### Passage shown
Re: [PATCH v4 01/24] x86/resctrl: Track the closid with the rmid

From: Reinette Chatre
Date: Thu Jun 15 2023 - 18:01:30 EST


Hi James,

On 5/25/2023 11:01 AM, James Morse wrote:
> x86's RMID are independent of the CLOSID. An RMID can be allocated,
> used and freed without considering the CLOSID.
>
> MPAM's equivalent feature is PMG, which is not an independent number,
> it extends the CLOSID/PARTID space. For MPAM, only PMG-bits worth of
> 'RMID' can be allocated for a single CLOSID.
> i.e. if there is 1 bit of PMG space, then each CLOSID can have two
> monitor groups.
>
> To allow resctrl to disambiguate RMID values for different CLOSID,
> everything in resctrl that keeps an RMID value needs to know the CLOSID
> too. This will always be ignored on x86.
>
> Tested-by: Shaopeng Tan <tan.shaopeng@xxxxxxxxxxx>
> Reviewed-by: Xin Hao <xhao@xxxxxxxxxxxxxxxxx>
> Signed-off-by: James Morse <james.morse@xxxxxxx>
>
> ---
> Is there a better term for 'the unique identifier for a monitor group'.
> Using RMID for that here may be confusing...
>
> Changes since v1:
> * Added comment in struct rmid_entry
>
> Changes since v2:
> * Moved X86_RESCTRL_BAD_CLOSID from a subsequent patch
> ---
> arch/x86/include/asm/resctrl.h | 7 +++
> arch/x86/kernel/cpu/resctrl/internal.h | 2 +-
> arch/x86/kernel/cpu/resctrl/monitor.c | 65 ++++++++++++++---------
> arch/x86/kernel/cpu/resctrl/pseudo_lock.c | 4 +-
> arch/x86/kernel/cpu/resctrl/rdtgroup.c | 12 ++---
> include/linux/resctrl.h | 11 +++-
> 6 files changed, 64 insertions(+), 37 deletions(-)

### Recorded data

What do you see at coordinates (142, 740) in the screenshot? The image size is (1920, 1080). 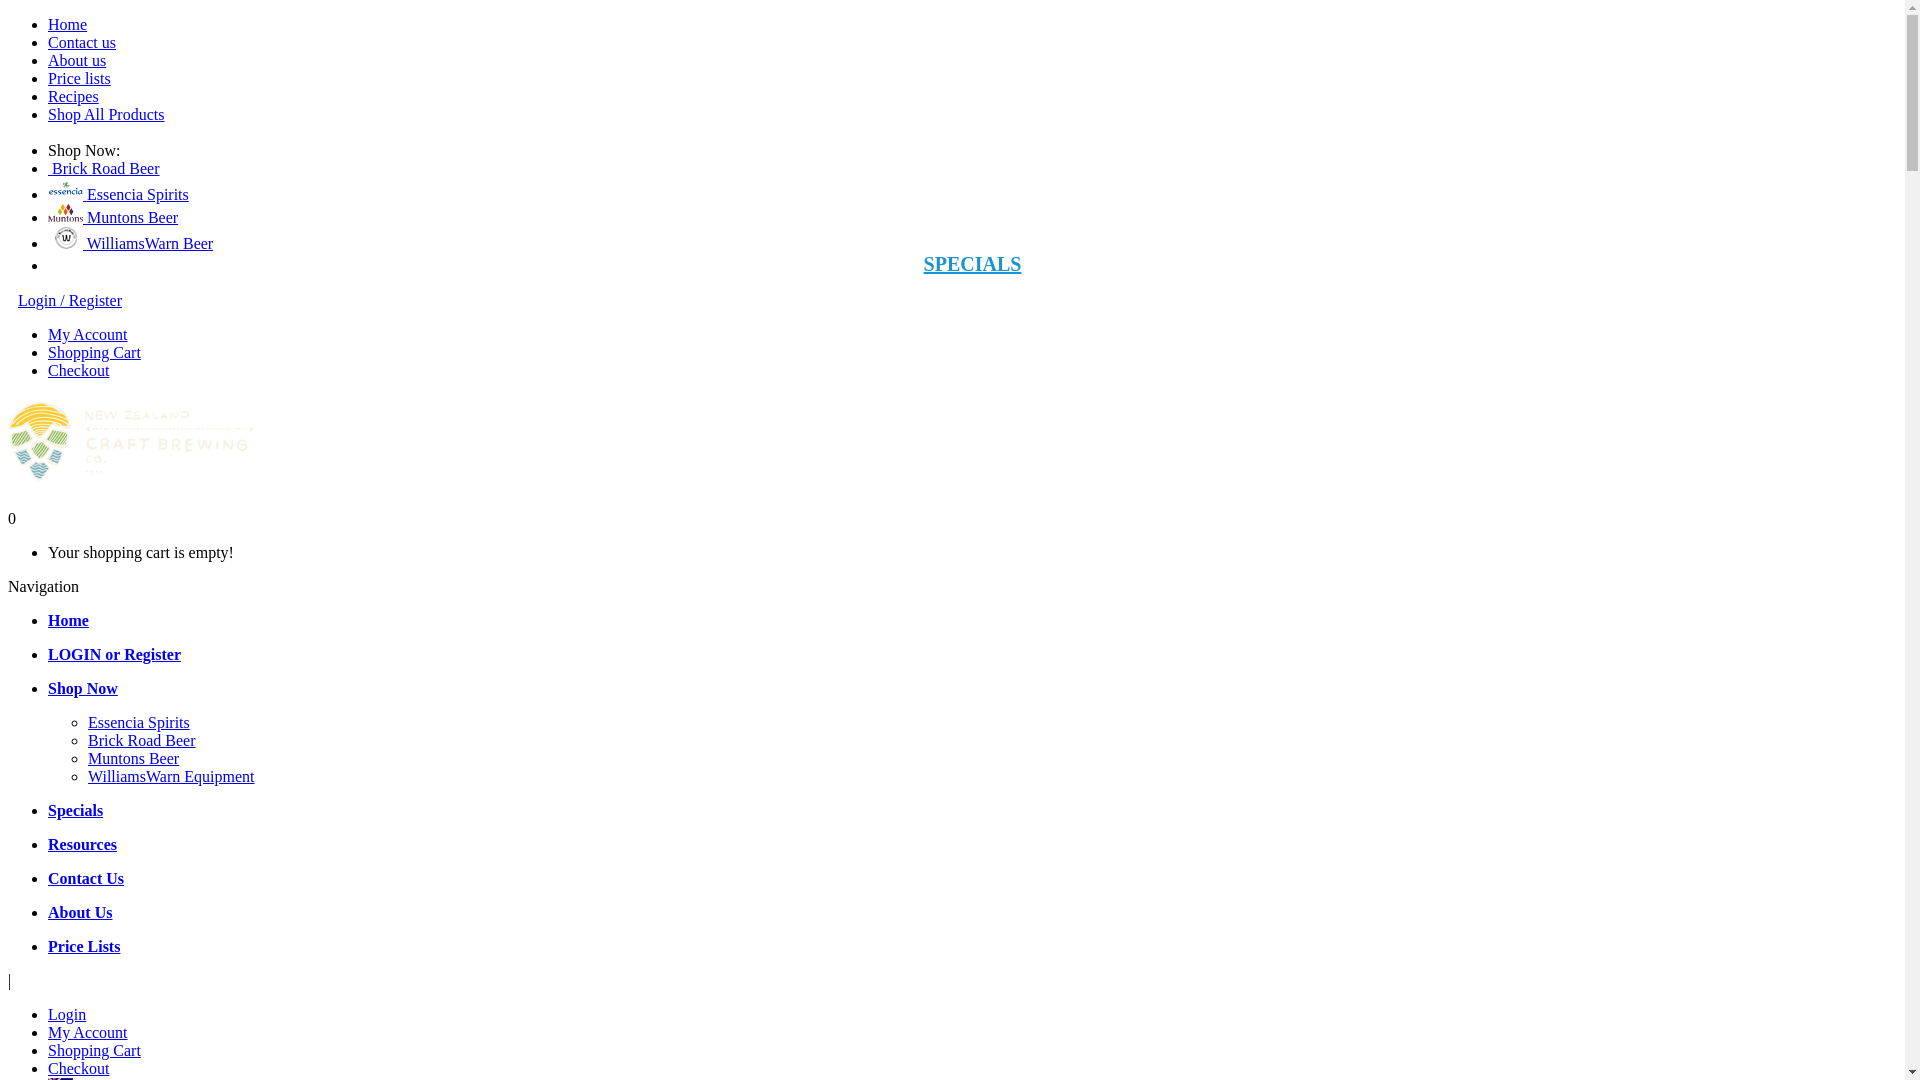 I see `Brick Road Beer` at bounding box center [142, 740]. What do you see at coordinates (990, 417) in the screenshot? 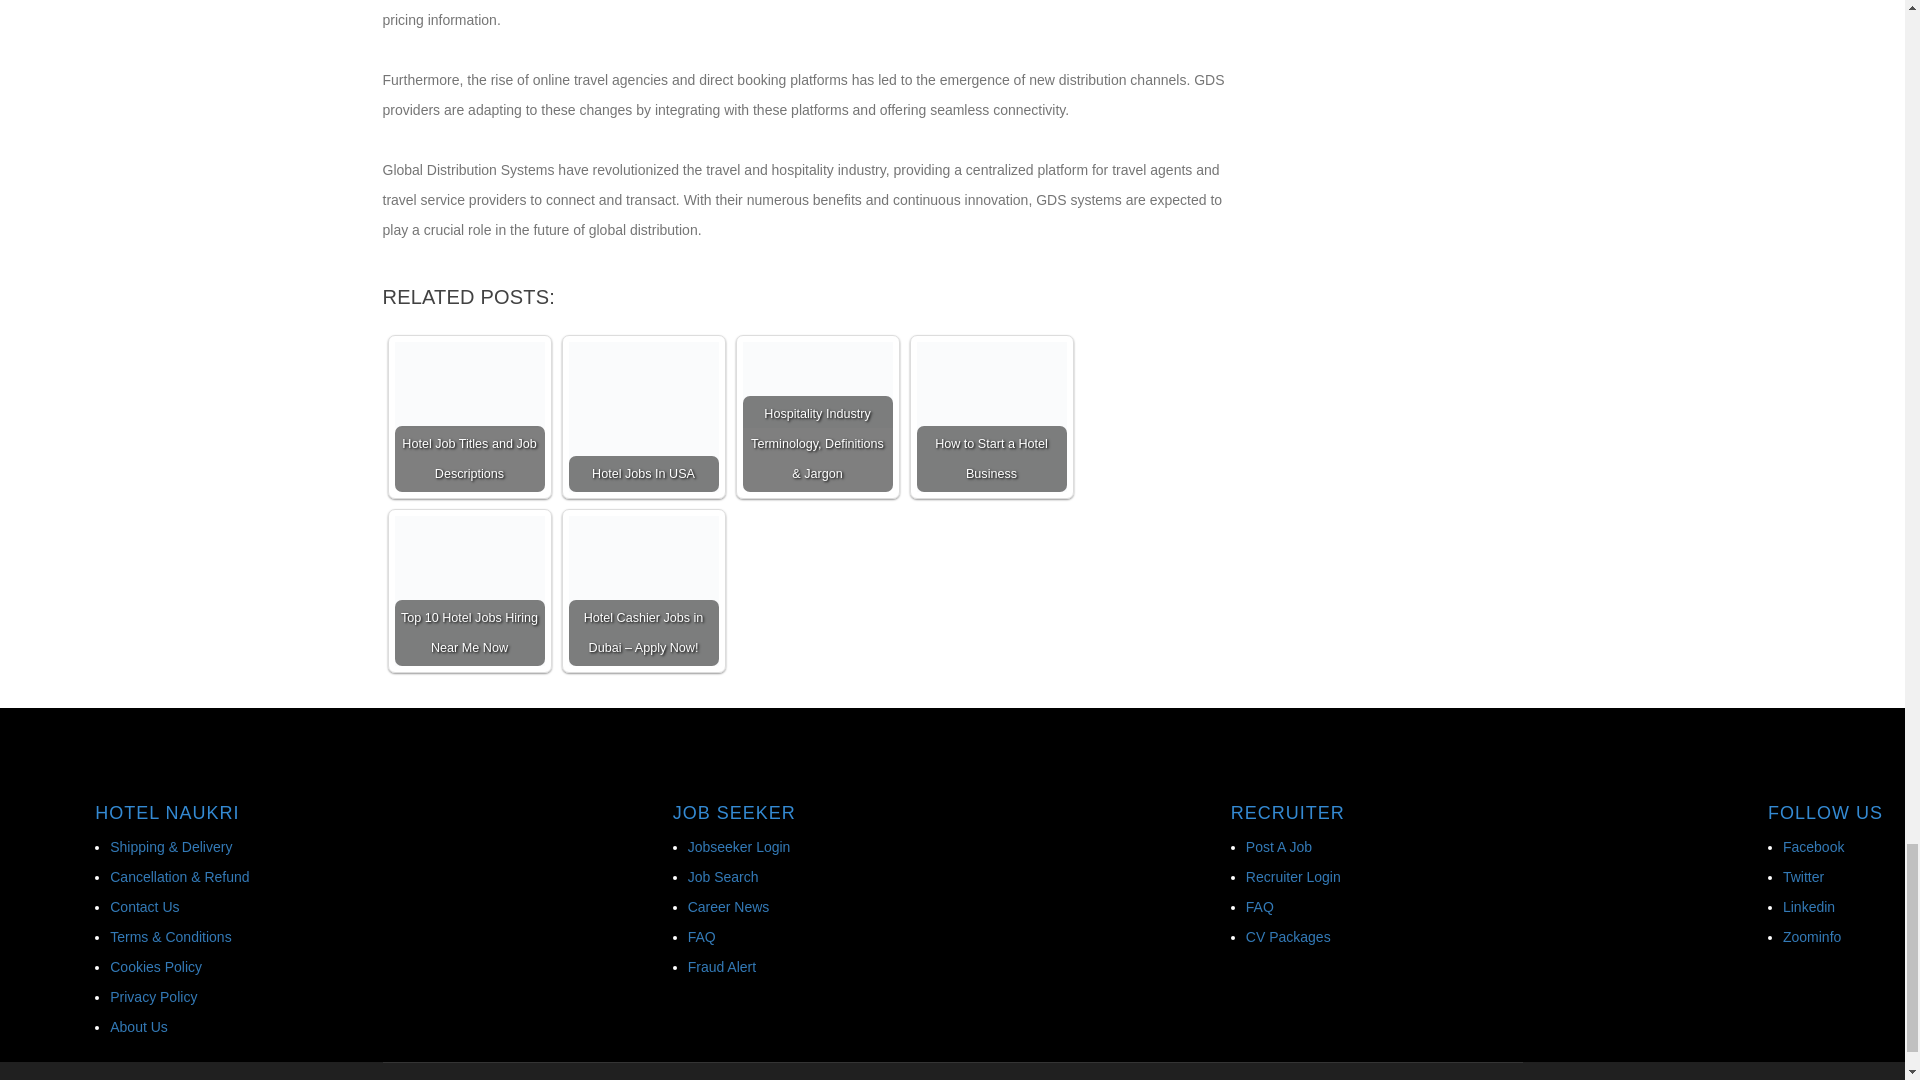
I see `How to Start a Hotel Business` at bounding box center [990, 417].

### Jobs
a. Repeat the part of the patch reply from "From: Reinette Chatre" up to and including "considering the CLOSID.".
b. Answer these questions using the patch reply:
(i) Who sent the reply, and on what date?
(ii) If there is 1 bit of PMG space, how many monitor groups can each CLOSID have?
(iii) How many insertions and deletions does the patch summary report?
c. List every file path that the patch reply's change summary shows as modified.
The material is not needed here.

### The solutions
a.
From: Reinette Chatre
Date: Thu Jun 15 2023 - 18:01:30 EST


Hi James,

On 5/25/2023 11:01 AM, James Morse wrote:
> x86's RMID are independent of the CLOSID. An RMID can be allocated,
> used and freed without considering the CLOSID.

b.
(i) Reinette Chatre, on Thu Jun 15 2023.
(ii) Two.
(iii) 64 insertions and 37 deletions.

c.
arch/x86/include/asm/resctrl.h
arch/x86/kernel/cpu/resctrl/internal.h
arch/x86/kernel/cpu/resctrl/monitor.c
arch/x86/kernel/cpu/resctrl/pseudo_lock.c
arch/x86/kernel/cpu/resctrl/rdtgroup.c
include/linux/resctrl.h